ARTICLE:
R/bag_predict.R

Defines functions create_linear_feature_zoi combine_zoi_components predict_components predict.formula predict.bag predict

Documented in create_linear_feature_zoi predict predict.bag predict.formula

#' Prediction of a bag of models to new data
#'
#' The function `predict` makes a prediction for new data based wither on a bag of models or
#' on its formula, coefficients, and weights. The prediction can be made either for a complete new dataset
#' with all the variables included in the formula or to predict the specific response on one single or a
#' group of variables in the model. In this case, all the other variables are set to their median or mean
#' value, to to zero (defined by the `baseline` parameter). What controls that is which columns are added in
#' the `newdata` data.frame.
#'
#' @param x `[bag,list or formula]` \cr  A bag of models, resulting from a call to [oneimpact::bag_models()],
#' or a `formula` used to fit the models in the bag.
#' @param newdata \cr New data set to be used for prediction. It can include all the variables in the formula
#' or only those for which the user is interested in making a prediction from.
#' @param type `[character="linear"]{"linear", "exponential", "exp", "logit", "cloglog"}` \cr Type of prediction.
#' One of `"linear"` (default), `"exp"` or `"exponential"`, `"logit"`, or `"cloglog"`.
#' @param wmean `[logical=TRUE]` \cr Should the weighted mean values be predicted? Default is `TRUE`.
#' @param wq_probs `[vector,numeric(3)=c(0.025, 0.5, 0.975)]` \cr A three element vector with lower,
#' mid, and higher weighted quantiles to be computed.

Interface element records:

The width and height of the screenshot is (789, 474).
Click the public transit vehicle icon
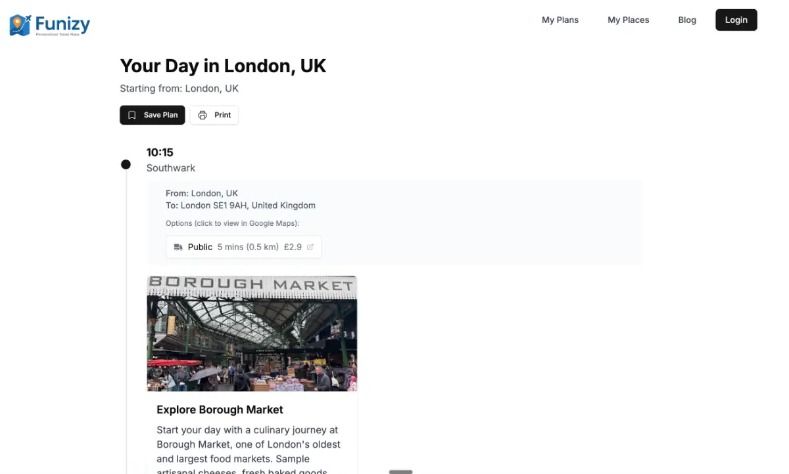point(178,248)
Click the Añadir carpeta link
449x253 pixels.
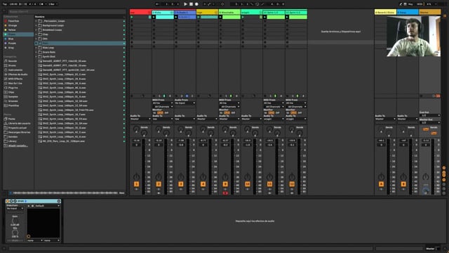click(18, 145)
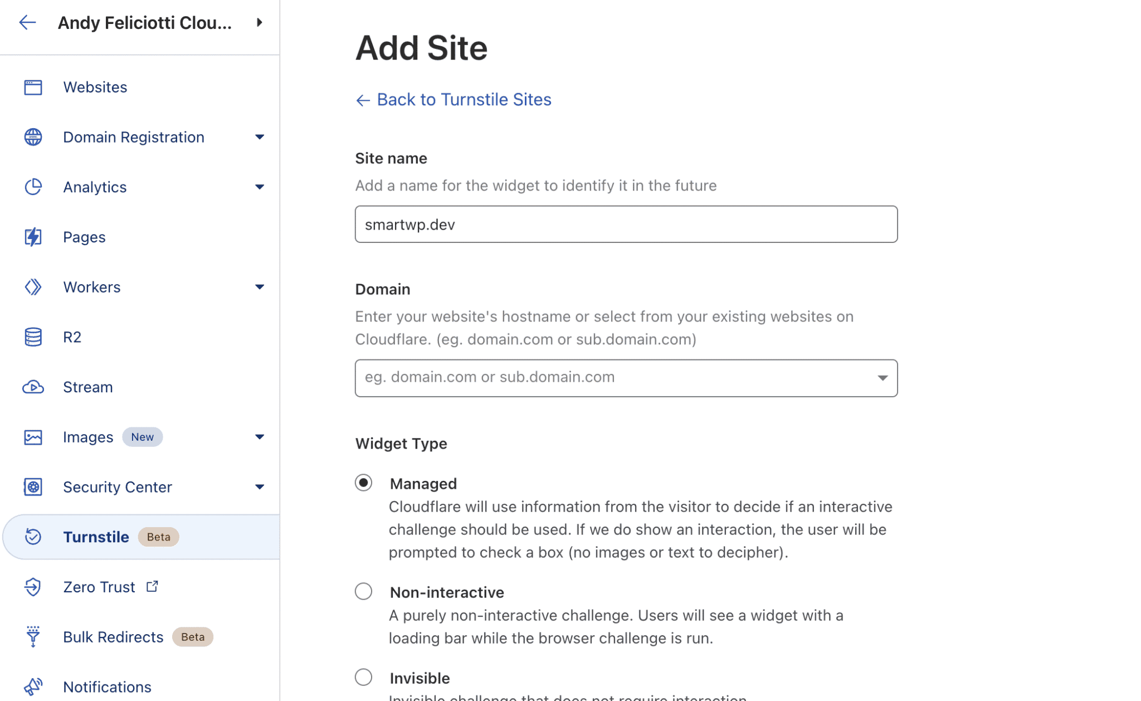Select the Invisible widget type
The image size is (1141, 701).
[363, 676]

WHAT THIS EXERCISE ASKS:
a. In the bag_predict.R documentation, what is the default value of the `type` parameter?
b. Please carry on the bag_predict.R documentation from the point where it ends.
The records aren't needed for anything here.

ANSWERS FOR THE TASKS:
a. The default is `"linear"`.

b.
#' @param include `[character="all"]` \cr String of vector of strings with the terms (or unique parts of terms)
#' to be predicted for. This does not restrict which terms we are focusing on - this is done
#' by the definition of the `newdata` dataset and by which columns are in there. What
#' the `include` parameters does is to set which other variables will be used for prediction,
#' at their mean or median values, for instance.
#' @param baseline `[character="median"]{"median", "mean", "zero")}` \cr What values to
#' choose for the baseline, i.e., for all other variables/terms not contained in
#' `newdata`. It can be one of `median`, `"mean"`, or `"zero"`.
#' @param zoi `[logical(1)=FALSE]` \cr Are the columns in `newdata` supposed to represent
#' zones of influence (ZOI) variables?
#' This parameter should be set to `TRUE` if you provided a set of distances from a source that need
#' to be translated into ZOI variables (cumulative or nearest ZOI from sources).
#' @param zoi_shape `[character="exp_decay"]{"exp_decay", "gaussian_decay", "linear_decay", "threshold_decay"}` \cr
#' Shape of the zone of influence (ZOI), if `zoi = TRUE`. Default is `exp_decay"`. It can assume any of the
#' possible values for the argument `type` in the function [oneimpact::dist_decay()].
#' @param which_cumulative `[character="cumulative"]` \cr Which string or pattern to be searched on the column
#' names of `newdata` and on the original data used to fit the models to represent the cumulative ZOI.
#' It is used to break the names of the columns/terms in the formula and get the ZOI radii as numbers,
#' to be able to create all the ZOI radii included in the model or bag of models.
#' @param type_feature `[character="point"]{"point", "line", "area"}` \cr Type of feature we are predicting
#' for, for zone of influence-type variables. Default is `"point"`. If `type_feature = "line"`, a line is simulated
#' with the function [oneimpact::create_linear_feature_zoi()] to get the values and account for
#' the number of pixels of each single linear feature in the neighborhhod and correclty estimate
#' the effect of each linear feature ZOI. The option `"area"` is still not implemented and for now
#' is treated as a point feature at the origin.
#' @param n_features `[numeric(1)=1]` \cr Number of features to be used for prediction, for ZOI variables.
#' Default is 1.
#' @param resolution `[numeric(1)=100]` \cr Resolution for the raster created in [oneimpact::create_line_feature_zoi()],
#' when `type_feature = "line"`.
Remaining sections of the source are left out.